Americans Against Gun Violence extends sincere condolences and wishes for a prompt and complete recovery to all the victims of the mass shooting that occurred at a baseball field in Alexandria, Virginia this morning. Preliminary reports indicate that at least four people, including U.S. Representative Steve Scalise, were wounded in an attack by a lone gunman as members of the Republican Party and their staff were practicing for an annual charity softball game against members of the Democratic Party.
The mass shooting in Virginia today, which comes just two days after the one year anniversary of the deadliest mass shooting in U.S. history – the Pulse nightclub massacre in Orlando, Florida, on June 12, 2016, in which 49 people were killed and 58 injured – demonstrates that no one in the United States is safe from the threat of gun violence.
Americans Against Gun Violence concurs with the following statement by a U.S. senator from Connecticut:

Pious condolences will no longer suffice….Quarter measures and half measures will no longer suffice….The time has now come that we must enact stringent gun control legislation comparable to the legislation in force in virtually every civilized country of the world.

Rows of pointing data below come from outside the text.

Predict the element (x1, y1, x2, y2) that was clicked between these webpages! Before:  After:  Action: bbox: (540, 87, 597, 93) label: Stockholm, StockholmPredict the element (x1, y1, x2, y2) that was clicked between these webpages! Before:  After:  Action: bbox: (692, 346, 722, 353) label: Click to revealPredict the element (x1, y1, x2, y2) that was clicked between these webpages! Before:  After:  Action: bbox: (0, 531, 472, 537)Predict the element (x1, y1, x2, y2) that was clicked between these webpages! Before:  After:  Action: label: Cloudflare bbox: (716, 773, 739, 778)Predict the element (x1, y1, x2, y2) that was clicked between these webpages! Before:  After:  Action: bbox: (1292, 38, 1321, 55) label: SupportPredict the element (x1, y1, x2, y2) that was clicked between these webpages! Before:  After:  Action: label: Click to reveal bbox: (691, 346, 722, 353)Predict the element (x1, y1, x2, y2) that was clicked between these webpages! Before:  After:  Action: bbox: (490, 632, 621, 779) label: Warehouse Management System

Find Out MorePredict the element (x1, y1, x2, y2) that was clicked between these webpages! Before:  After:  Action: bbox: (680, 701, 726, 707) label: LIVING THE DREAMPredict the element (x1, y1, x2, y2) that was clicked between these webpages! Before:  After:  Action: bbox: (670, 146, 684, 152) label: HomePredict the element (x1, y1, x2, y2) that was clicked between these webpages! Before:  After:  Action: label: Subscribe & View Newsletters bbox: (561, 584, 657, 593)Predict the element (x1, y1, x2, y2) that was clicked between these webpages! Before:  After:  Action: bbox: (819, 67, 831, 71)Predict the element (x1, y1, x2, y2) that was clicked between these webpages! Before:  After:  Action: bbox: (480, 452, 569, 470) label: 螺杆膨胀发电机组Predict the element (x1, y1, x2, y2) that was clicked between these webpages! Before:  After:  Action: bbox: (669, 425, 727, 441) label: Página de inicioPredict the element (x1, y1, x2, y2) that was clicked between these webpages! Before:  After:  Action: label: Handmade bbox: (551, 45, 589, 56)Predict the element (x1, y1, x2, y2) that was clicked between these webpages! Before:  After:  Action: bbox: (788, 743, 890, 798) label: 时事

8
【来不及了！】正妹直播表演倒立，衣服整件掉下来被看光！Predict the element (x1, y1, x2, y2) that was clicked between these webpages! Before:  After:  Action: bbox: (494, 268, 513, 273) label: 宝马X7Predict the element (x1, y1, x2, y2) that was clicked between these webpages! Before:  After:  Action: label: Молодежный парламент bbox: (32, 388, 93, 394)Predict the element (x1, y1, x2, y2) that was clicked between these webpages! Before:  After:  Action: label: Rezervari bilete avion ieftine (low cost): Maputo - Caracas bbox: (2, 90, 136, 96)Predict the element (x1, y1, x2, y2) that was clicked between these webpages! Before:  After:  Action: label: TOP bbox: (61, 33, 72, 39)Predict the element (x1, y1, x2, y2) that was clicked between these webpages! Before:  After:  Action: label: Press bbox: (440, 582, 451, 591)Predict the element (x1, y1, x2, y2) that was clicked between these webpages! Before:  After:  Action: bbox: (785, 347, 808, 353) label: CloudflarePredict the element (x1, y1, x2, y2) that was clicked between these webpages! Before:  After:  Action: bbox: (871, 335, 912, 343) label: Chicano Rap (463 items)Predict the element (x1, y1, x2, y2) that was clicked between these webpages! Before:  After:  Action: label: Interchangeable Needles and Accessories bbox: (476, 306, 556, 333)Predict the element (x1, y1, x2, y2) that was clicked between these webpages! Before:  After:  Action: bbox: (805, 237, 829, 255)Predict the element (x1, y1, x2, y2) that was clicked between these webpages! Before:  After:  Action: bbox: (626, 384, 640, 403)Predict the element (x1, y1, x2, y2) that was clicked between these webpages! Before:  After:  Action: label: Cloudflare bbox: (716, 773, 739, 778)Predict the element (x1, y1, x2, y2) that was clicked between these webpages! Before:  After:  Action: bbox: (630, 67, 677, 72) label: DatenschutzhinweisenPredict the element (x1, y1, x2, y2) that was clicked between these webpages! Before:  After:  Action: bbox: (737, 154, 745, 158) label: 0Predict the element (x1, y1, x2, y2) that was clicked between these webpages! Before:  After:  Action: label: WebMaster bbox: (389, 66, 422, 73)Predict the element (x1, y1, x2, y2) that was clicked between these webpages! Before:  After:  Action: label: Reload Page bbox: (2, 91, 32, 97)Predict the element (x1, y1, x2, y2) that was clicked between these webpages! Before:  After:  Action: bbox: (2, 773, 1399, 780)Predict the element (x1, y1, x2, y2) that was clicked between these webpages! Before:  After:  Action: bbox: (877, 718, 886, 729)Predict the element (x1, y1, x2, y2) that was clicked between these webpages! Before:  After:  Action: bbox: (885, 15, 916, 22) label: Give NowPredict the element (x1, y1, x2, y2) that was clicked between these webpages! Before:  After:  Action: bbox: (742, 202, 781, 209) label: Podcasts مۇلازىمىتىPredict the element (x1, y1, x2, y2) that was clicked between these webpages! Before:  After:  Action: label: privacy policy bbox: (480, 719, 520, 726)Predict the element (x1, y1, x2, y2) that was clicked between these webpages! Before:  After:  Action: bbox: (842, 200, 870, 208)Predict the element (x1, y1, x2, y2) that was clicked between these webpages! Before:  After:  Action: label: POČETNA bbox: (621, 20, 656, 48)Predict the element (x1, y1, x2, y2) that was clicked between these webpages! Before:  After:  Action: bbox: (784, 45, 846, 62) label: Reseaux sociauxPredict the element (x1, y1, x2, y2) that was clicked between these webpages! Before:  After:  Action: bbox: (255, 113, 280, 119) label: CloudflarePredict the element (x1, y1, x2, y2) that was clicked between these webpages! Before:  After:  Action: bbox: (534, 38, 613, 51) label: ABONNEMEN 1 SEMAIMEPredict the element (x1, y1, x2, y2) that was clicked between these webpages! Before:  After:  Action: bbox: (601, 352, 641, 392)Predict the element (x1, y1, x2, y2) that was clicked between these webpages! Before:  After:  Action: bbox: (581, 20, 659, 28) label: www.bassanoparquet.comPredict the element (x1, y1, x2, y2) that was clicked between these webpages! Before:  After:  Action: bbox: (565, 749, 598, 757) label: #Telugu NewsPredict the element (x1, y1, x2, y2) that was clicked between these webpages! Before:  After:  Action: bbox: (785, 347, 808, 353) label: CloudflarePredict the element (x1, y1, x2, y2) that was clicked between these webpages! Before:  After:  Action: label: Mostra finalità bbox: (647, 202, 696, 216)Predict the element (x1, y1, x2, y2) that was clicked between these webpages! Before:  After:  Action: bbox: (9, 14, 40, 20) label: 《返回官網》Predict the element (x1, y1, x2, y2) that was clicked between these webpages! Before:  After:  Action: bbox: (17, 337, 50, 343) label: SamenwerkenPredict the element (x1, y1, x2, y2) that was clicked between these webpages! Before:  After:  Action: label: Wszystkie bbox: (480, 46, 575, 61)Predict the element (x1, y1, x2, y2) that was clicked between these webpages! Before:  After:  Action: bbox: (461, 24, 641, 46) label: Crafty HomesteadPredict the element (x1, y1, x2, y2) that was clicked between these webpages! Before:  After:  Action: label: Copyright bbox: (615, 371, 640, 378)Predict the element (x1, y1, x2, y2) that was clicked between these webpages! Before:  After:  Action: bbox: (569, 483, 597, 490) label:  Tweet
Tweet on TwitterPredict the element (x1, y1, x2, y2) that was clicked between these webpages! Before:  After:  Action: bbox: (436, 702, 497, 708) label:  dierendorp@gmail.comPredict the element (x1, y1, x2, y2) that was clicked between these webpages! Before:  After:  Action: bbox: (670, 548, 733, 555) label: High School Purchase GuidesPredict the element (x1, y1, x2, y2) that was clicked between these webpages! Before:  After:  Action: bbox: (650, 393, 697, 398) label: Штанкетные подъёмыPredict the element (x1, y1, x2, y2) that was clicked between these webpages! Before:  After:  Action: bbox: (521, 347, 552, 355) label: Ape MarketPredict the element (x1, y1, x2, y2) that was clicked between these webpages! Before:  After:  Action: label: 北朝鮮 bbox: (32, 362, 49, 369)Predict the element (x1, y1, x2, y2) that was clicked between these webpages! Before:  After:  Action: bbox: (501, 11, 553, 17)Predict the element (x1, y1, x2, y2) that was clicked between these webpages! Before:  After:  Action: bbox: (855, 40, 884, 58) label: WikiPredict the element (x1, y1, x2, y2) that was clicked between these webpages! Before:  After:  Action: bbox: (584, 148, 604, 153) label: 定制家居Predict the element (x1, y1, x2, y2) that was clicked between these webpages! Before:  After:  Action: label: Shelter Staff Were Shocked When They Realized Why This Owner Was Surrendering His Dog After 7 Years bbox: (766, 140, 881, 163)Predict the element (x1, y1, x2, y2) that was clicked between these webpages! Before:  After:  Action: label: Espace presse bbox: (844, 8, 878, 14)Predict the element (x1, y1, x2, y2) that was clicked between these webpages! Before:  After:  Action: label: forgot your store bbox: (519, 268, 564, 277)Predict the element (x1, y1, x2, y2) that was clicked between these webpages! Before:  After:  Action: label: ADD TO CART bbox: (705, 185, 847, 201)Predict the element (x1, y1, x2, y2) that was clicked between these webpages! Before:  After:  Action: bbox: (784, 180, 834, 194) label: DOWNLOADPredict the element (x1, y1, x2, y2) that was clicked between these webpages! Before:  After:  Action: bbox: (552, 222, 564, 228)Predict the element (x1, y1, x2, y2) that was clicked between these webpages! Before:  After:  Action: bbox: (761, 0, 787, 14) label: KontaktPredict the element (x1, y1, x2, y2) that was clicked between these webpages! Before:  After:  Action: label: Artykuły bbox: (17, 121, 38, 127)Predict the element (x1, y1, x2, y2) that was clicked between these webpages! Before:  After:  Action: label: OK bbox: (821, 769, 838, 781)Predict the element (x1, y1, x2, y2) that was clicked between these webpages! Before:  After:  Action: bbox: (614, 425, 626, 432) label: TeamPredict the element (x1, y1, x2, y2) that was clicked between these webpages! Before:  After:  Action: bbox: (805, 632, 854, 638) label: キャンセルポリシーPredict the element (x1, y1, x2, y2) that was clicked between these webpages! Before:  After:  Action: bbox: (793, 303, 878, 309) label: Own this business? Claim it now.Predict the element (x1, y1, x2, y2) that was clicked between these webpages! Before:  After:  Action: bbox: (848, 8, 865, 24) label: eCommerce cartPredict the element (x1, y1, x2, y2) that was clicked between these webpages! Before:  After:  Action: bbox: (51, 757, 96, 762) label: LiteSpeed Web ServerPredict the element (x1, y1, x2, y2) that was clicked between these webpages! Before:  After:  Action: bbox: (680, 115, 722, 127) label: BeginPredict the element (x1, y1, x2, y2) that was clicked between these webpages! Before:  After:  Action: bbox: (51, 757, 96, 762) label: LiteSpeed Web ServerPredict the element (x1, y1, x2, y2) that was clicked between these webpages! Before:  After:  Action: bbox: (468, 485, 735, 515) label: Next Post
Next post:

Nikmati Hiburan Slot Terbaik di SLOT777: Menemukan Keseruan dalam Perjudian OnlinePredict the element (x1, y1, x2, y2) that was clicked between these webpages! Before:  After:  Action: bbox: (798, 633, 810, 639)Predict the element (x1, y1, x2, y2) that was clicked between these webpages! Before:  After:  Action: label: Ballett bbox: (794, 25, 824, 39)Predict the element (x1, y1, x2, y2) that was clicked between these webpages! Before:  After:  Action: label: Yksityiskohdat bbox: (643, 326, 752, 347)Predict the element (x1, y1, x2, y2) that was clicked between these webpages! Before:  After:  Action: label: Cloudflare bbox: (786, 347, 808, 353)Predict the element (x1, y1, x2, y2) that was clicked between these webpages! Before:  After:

Unfortunately, however, this statement was made 49 years ago by the late Senator Thomas Dodd, following the assassinations of Reverend Martin Luther King Jr. and Senator Robert F. Kennedy in 1968. In the intervening 49 years, Congress has failed to enact the stringent gun control legislation that Senator Dodd called for, and as a result, more U.S. civilians have been killed by guns than all the U.S. soldiers killed in all the wars in which the United States has ever been involved.
We are deeply saddened by the mass shooting that occurred in Virginia this morning, but we hope that it will provide the impetus necessary for all members of Congress to work together toward the adoption of definitive gun control laws in the United States comparable to the laws that have long been in place in every other high income democratic country of the world – countries in which mass shootings are rare or non-existent, and in which overall rates of gun violence are far lower than in the United States.